Surgery was initiated after it was confirmed by pinprick that the patient did not feel pain in the inguinal area. Sensory block levels were not tested to avoid patient discomfort. Spontaneous breathing was maintained with supplementary oxygen through a facemask during the operation. Paracetamol (Parol Atabay, Turkey; include 10 mg paracetamol per 1 cc) 20 mg/kg-1 was infused during the first 20 minutes of surgery for postoperative analgesia. The patient was asleep during the procedure and did not require additional sedation. When the systolic blood pressure was decreased to 92 mmHg, an additional intravenous bolus of 25 mL of mixed solution was initiated 20 minutes after the spinal block. The surgery lasted for 40 minutes. Hypertension, tachycardia, bradycardia, hypoxemia, or apneas were not observed during surgery. The patient was awakened by tactile stimulation and then taken to the anesthesia recovery room along with his mother to ensure calm. Motor block was recovered 75 minutes after spinal block. The patient was discharged from the hospital uneventfully the day after the operation.
Congenital heart diseases (CHDs) are the most prevalent group of congenital anomalies and affect approximately 79.7 per 10,000 live-born infants (1). Children with CHDs often require surgical intervention for abdominal conditions (2). The risk is greatest in neonates and infants, in whom mortality associated with NCS is two times higher in the presence of a CHD (3). Adverse events, such as cardiac arrest, bradycardia, arrhythmia, and hypotension can be predicted in infants who are less than 1-year-old, in children whose ASA physical status is high, and in patients who are endotracheally intubated and mechanically ventilated (4).
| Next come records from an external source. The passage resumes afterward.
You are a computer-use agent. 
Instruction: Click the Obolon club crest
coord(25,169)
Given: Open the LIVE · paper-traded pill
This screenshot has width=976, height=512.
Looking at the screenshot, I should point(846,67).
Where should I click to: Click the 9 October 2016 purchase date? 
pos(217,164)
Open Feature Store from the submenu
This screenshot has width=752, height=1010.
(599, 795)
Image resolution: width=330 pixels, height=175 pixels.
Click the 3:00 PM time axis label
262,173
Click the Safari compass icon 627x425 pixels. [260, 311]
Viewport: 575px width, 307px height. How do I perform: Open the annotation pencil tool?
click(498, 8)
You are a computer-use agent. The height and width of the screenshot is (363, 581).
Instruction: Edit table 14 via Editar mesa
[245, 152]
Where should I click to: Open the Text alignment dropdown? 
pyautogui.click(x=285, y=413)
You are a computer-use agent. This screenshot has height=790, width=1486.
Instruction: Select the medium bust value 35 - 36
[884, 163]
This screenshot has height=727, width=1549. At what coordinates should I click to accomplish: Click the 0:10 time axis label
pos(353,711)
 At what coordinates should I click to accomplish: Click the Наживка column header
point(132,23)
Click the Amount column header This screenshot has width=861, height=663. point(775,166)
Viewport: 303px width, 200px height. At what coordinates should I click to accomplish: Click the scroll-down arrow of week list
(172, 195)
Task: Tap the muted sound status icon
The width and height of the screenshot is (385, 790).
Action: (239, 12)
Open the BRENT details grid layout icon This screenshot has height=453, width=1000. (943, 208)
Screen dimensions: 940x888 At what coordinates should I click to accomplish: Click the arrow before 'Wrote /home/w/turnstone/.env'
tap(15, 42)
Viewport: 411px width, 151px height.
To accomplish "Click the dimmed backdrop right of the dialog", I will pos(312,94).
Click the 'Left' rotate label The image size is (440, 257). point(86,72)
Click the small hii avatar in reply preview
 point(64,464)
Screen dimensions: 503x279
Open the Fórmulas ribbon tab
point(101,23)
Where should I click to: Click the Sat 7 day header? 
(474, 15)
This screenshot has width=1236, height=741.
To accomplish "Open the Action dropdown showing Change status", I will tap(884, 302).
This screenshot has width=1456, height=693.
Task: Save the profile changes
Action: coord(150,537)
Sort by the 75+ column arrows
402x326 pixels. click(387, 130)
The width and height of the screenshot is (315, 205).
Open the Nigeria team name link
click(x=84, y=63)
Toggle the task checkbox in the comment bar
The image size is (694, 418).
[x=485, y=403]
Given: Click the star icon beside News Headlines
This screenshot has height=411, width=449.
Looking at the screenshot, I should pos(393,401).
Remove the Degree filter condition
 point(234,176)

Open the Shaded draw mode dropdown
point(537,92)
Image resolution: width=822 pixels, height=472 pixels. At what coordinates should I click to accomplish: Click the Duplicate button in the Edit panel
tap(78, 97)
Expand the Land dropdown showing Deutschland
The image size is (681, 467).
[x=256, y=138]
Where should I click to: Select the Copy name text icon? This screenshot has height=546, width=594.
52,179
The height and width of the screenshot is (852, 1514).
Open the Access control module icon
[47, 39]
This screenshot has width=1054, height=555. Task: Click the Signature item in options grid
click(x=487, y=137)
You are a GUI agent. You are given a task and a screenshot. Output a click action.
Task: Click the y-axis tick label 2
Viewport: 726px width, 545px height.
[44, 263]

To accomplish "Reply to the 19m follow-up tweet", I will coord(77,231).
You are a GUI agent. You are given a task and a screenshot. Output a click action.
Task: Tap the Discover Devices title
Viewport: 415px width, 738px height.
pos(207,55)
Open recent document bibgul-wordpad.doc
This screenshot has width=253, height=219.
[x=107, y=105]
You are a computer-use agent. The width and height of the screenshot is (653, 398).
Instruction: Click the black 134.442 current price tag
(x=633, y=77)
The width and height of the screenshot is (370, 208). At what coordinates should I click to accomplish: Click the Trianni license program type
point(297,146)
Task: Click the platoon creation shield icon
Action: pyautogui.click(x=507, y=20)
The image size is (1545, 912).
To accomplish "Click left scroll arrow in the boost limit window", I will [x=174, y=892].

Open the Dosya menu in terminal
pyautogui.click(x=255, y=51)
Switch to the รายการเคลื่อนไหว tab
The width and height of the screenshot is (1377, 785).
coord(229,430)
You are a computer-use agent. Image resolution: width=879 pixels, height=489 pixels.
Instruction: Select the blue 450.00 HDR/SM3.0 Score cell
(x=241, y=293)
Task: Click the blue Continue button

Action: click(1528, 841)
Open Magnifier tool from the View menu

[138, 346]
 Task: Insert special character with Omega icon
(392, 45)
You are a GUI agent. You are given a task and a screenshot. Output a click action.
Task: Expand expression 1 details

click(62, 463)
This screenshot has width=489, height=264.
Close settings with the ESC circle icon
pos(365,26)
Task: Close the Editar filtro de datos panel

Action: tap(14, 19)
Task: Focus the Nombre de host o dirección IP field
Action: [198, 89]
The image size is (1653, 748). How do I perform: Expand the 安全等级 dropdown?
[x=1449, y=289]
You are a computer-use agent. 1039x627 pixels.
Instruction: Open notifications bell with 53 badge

For patients with cardiomyopathy, pulmonary hypertension, preoperative cyanosis, congestive heart failure, aortic stenosis, or Williams syndrome, NCS is associated with higher rates of complications than other CHDs (5).
Spinal anesthesia and caudal anesthesia have a low incidence of complications and a high degree of cardiorespiratory stability (6, 7) compared with the caudal anesthesia that is commonly used in pediatric practice (7); the rapid onset of impact and the ability to easily reach high levels prompted us to choose spinal anesthesia for this patient who was scheduled for orchiopexy and umbilical hernia operations. Prior limited case reports describe the successful use of SA for NCS in pediatric patients with CHDs (5, 8, 9) and this case study further strengthens that data. This type of anesthesia should be used in children who are at high risk during general anesthesia (10).
In conclusion, pediatric SA is a technique that should not be omitted when treating high-risk cardiac patients.